*PASSAGE SHOWN:*
=== Begin Enclosure ===

Day-biting mosquitoes in Clovis and Madera that can spread deadly dengue and yellow fever diseases most likely came from the southeastern United States and not Mexico, researchers from Yale University say.
The mosquito -- Aedes aegypti -- probably hopped rides on planes or trains to get to California, the Yale researchers suspect.
"At the border with Mexico, California has some of the best defenses against introduction of foreign insects," Jeffrey Powell, professor of ecology and evolutionary biology, said in a Yale news release.
"This study suggests we need also to be looking at air and rail transportation from other regions as well," said Powell, senior author of the paper on the mosquito that is in the journal PLoS Neglected Tropical Diseases.
Powell and colleagues did a comparative analysis of genomes of A. aegypti in the southeastern United States and those found in Mexico and Arizona. The genetic analysis showed that the mosquitoes found in Clovis and Madera most likely came from the southeastern United States. The work was funded by the National Institutes of Health.
Typically, the mosquito likes hot, humid tropical areas, like the Southeast, Mexico, and Central and South America. Valley mosquito control officials were troubled when they discovered the A. aegypti last year in Clovis and Madera.
That the mosquito survived the winter in the Valley and is biting people this summer is more troubling, said Steve Mulligan, manager of the Consolidated Mosquito Abatement District that includes Clovis. "These mosquitoes got here somehow and they are surviving in our type of climate."
The mosquito continues to be found in Madera and is spreading. But fewer of the mosquitoes are being trapped, said Leonard Irby, manager of the city's mosquito control district.

=== End Enclosure ===

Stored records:

=== Begin Enclosure ===

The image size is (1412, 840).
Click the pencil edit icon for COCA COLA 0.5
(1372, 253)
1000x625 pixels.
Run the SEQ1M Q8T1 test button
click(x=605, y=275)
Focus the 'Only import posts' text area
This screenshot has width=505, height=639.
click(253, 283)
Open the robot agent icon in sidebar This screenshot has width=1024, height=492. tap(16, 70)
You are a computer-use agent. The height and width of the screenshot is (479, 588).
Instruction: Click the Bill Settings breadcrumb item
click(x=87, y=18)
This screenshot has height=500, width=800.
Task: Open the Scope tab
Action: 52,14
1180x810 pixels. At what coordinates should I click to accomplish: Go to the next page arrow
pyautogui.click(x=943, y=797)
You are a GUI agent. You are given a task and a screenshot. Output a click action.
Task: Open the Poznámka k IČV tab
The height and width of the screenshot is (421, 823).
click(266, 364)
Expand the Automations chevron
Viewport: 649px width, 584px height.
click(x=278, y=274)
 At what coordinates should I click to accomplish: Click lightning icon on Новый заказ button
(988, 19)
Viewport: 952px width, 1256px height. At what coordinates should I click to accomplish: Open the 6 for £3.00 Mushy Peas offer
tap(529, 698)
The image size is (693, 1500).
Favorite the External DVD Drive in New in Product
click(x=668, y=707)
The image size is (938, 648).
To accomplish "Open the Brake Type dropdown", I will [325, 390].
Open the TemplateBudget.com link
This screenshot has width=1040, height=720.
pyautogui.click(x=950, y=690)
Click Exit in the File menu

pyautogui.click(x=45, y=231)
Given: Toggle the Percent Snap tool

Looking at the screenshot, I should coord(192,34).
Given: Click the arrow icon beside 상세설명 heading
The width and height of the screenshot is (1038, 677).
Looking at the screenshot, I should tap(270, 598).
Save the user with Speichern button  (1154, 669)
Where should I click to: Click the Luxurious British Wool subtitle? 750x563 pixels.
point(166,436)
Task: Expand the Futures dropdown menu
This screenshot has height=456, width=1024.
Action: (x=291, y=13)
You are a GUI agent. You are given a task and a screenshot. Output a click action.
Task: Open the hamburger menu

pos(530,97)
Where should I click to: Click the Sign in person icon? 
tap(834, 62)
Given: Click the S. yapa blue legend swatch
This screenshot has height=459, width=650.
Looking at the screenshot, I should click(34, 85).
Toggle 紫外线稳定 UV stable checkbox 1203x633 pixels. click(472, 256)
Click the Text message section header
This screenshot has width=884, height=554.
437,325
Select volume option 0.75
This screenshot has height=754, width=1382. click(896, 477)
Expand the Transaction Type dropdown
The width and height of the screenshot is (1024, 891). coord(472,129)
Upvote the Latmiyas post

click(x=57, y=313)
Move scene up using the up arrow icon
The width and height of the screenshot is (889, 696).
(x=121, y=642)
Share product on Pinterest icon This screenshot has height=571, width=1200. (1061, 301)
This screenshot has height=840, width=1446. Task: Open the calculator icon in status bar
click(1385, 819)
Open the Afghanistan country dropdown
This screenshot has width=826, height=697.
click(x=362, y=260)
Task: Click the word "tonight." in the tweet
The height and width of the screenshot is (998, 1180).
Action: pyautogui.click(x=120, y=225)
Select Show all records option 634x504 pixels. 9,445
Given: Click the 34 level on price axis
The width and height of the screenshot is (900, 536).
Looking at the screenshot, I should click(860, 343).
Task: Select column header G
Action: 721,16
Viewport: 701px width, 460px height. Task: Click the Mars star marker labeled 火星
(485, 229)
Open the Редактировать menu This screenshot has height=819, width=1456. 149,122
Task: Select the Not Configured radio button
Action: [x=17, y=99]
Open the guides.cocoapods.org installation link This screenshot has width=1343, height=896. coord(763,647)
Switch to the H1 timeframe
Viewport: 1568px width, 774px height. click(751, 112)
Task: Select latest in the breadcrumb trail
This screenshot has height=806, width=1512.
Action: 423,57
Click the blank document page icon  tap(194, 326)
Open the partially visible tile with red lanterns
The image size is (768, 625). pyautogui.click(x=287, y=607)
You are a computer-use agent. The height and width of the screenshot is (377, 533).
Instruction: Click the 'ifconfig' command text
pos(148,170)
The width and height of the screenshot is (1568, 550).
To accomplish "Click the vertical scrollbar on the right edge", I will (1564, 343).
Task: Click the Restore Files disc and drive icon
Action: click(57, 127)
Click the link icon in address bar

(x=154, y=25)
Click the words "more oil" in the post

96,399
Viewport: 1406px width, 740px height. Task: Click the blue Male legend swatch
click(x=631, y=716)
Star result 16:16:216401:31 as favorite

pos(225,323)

=== End Enclosure ===

*ACTIVITY LIST:*
• 1. In the mosquito article, which agency funded the Yale genetic analysis?
• 2. Please write the next part of the mosquito article, picking up after its last sentence.
The records have no connection to the mosquito article.

*TASK RESULTS:*
• 1. The National Institutes of Health.

• 2.
The drought has kept the mosquito numbers down, Irby said. "People are watering less."
The mosquito is a carrier of yellow fever, dengue and chikungunya -- tropical diseases whose symptoms include fever, severe headaches and body aches. In severe cases, the diseases can lead to death.
So far, there have been no cases of these mosquitoes carrying the diseases in the Valley, Mulligan said.
But people traveling outside of the United States to infected areas can be bitten, become infected and return to the area, he said. Mosquitoes here can then become infected and spread the disease, Mulligan said.
In 2013, there were 124 imported cases of dengue reported in California, according to Yale.
Mulligan said Valley residents should take measures to protect themselves from bites by using repellent and eliminating sources of standing water in yards. The A. aegypti bites from sunrise to sunset. The mosquito that carries West Nile virus typically bites in the evening.
"We are trying to do control efforts to eliminate sources of the A. aegypti production," Mulligan said. "But we really need the participation of the public to help us control this mosquito."